Verzoeker heeft tegen het bestreden besluit bezwaar gemaakt. Hij heeft tevens de voorzieningenrechter verzocht om een voorlopige voorziening te treffen.
Verweerder heeft bij besluit van 10 augustus 2015 de bij het bestreden besluit gestelde begunstigingstermijn opgeschort. Ingevolge dit wijzigingsbesluit begint de begunstigingstermijn van twee weken te lopen op de dag dat door de voorzieningenrechter uitspraak is gedaan.
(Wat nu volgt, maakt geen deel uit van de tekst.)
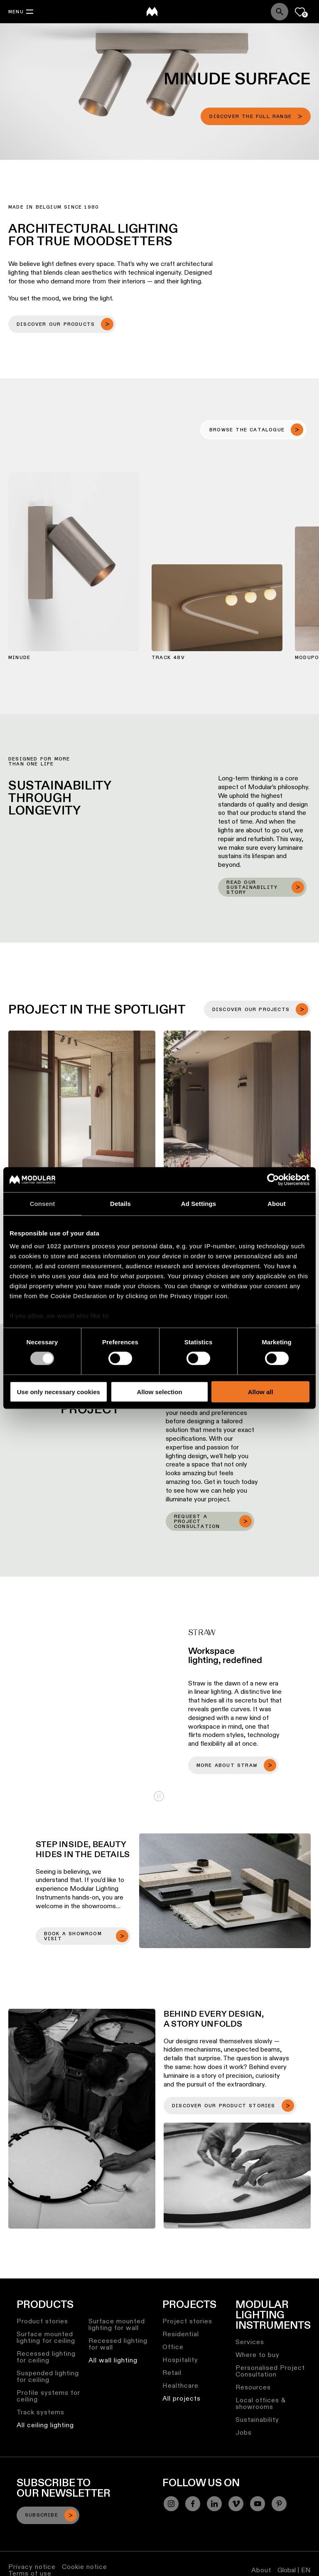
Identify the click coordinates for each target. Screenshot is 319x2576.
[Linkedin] (214, 2503)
Het onderzoek ter zitting heeft plaatsgevonden op 20 augustus 2015, waar verzoeker is verschenen, bijgestaan door zijn gemachtigde. Verweerder heeft zich laten vertegenwoordigen door zijn gemachtigden. [belanghebbende 1], [belanghebbende 2] en [belanghebbende 6] zijn verschenen, bijgestaan door hun respectieve gemachtigden mr. G. Visser en mr. P.R. Botman. [belanghebbende 8] is verschenen, bijgestaan door
mr. A. Vinkenborg als waarnemer van mr. R. Brouwer. De overige derde-partijen hebben zich laten vertegenwoordigen door genoemde gemachtigden.
Overwegingen
1. In artikel 8:81 van de Algemene wet bestuursrecht (Awb) is bepaald dat indien tegen een besluit, voorafgaand aan een mogelijk beroep bij de rechtbank, bezwaar is gemaakt, de voorzieningenrechter (hierna: de rechter) van de rechtbank die bevoegd kan worden in de hoofdzaak, op verzoek een voorlopige voorziening kan treffen indien onverwijlde spoed, gelet op de betrokken belangen, dat vereist. De rechter ziet geen beletselen verzoeker in zijn verzoek ex artikel 8:81 van de Awb te ontvangen. Ook acht de rechter de onverwijlde spoed genoegzaam aangetoond nu de begunstigingstermijn begint te lopen indien en zodra de rechter afwijzend op het verzoek zal hebben beslist. De rechter komt dan ook toe aan een verdere belangenweging als hierboven bedoeld en in dat kader aan een voorlopig rechtmatigheidsoordeel ten aanzien van de hoofdzaak. Dat rechtmatigheidsoordeel heeft een voorlopig karakter en bindt de rechtbank in een (eventueel) bodemgeding niet.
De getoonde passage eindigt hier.